Functionalized multi-wall carbon nanotubes/TiO2 composites as efficient photoanodes for dye sensitized solar cells

Abstract

We report on the effects of incorporation of different concentrations of carboxyl group (COOH)-functionalized multi-wall carbon nanotubes (F-MWCNTs) into TiO₂ active layers for dye-sensitized solar cells (DSSCs). Standard DSSCs with bare TiO₂ exhibit a photo-conversion efficiency (PCE) of 6.05% and a short circuit current density (J_sc) of 13.3 mA cm⁻². The presence of 2 wt% F-MWCNTs in the photoanodes increases the PCE up to 7.95% and J_sc up to 17.5 mA cm⁻². The photoanodes were characterized using scanning electron microscopy (SEM), Fourier transform infrared (FTIR) spectroscopy and Raman spectroscopy.
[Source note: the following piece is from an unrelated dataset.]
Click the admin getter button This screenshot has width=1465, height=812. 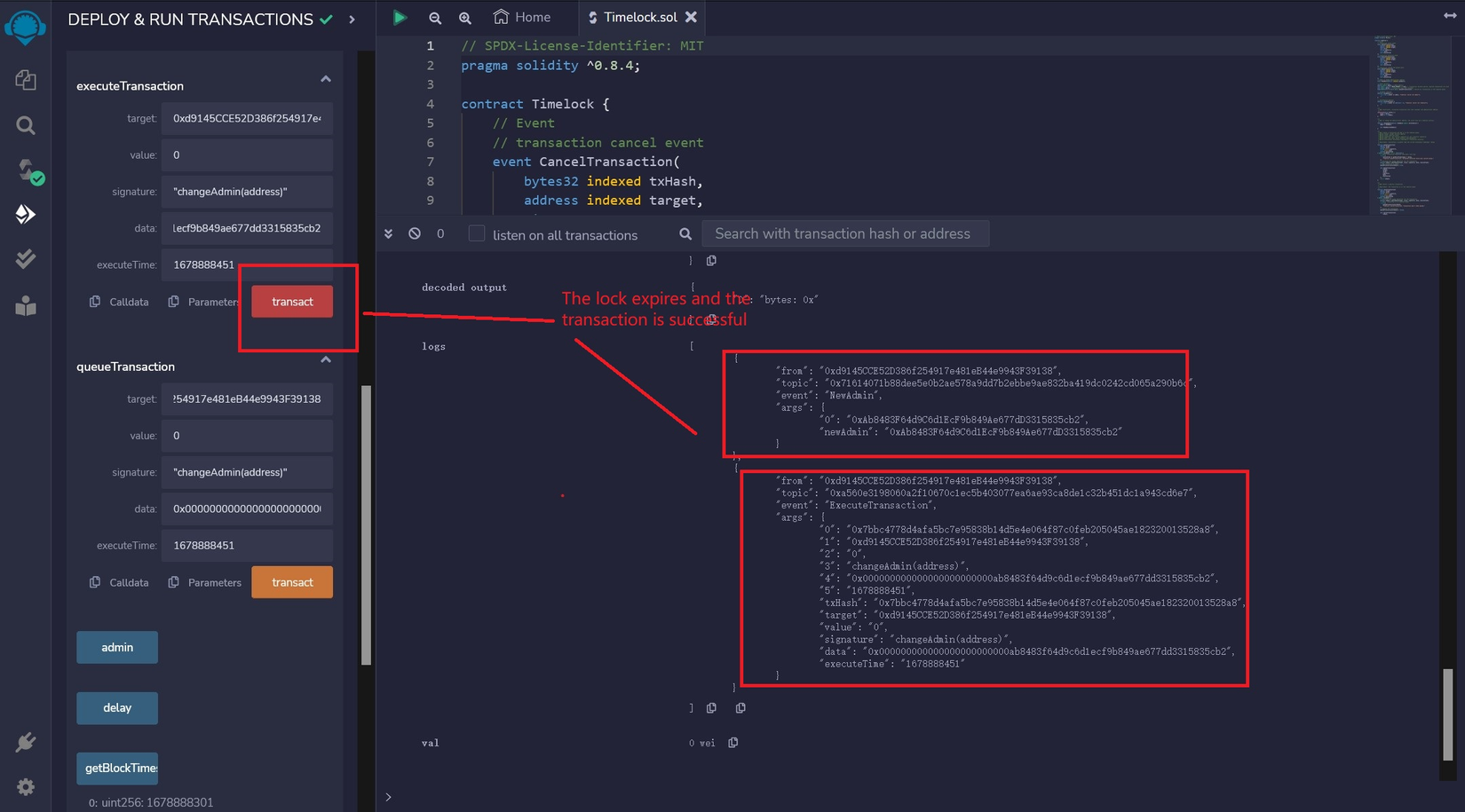click(x=117, y=647)
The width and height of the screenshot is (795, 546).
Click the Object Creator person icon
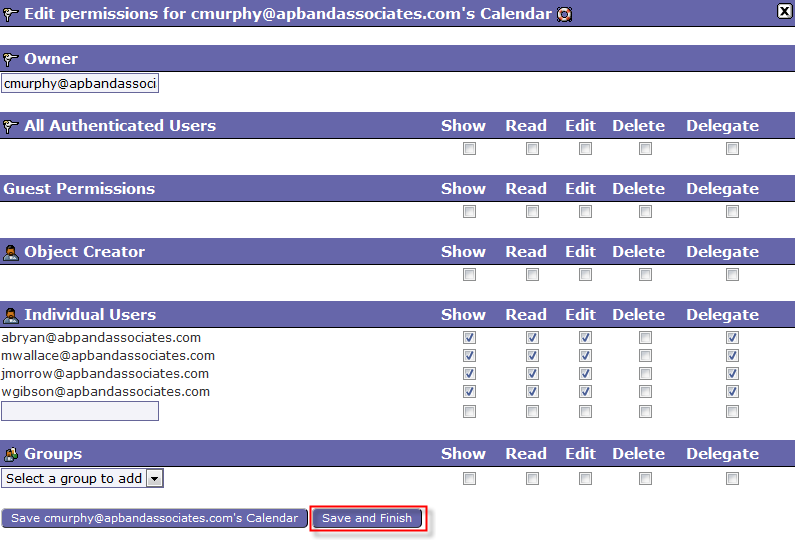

The electrochemical behaviour of the solar cells was investigated by electrochemical impedance spectroscopy (EIS). We attribute the improved performances to the combined effect of increased dye loading and reduced charge recombination (as clarified by dye loading and EIS measurements), due to the conformal coverage of F-MWCNTs, which allows fast and efficient charge collection in operating solar cells. These results can help in improving the PCE in DSSCs in an elegant and straightforward way, minimizing the need of additional steps (e.g. pre- and post-treatment with TiCl₄) for photoanode preparation.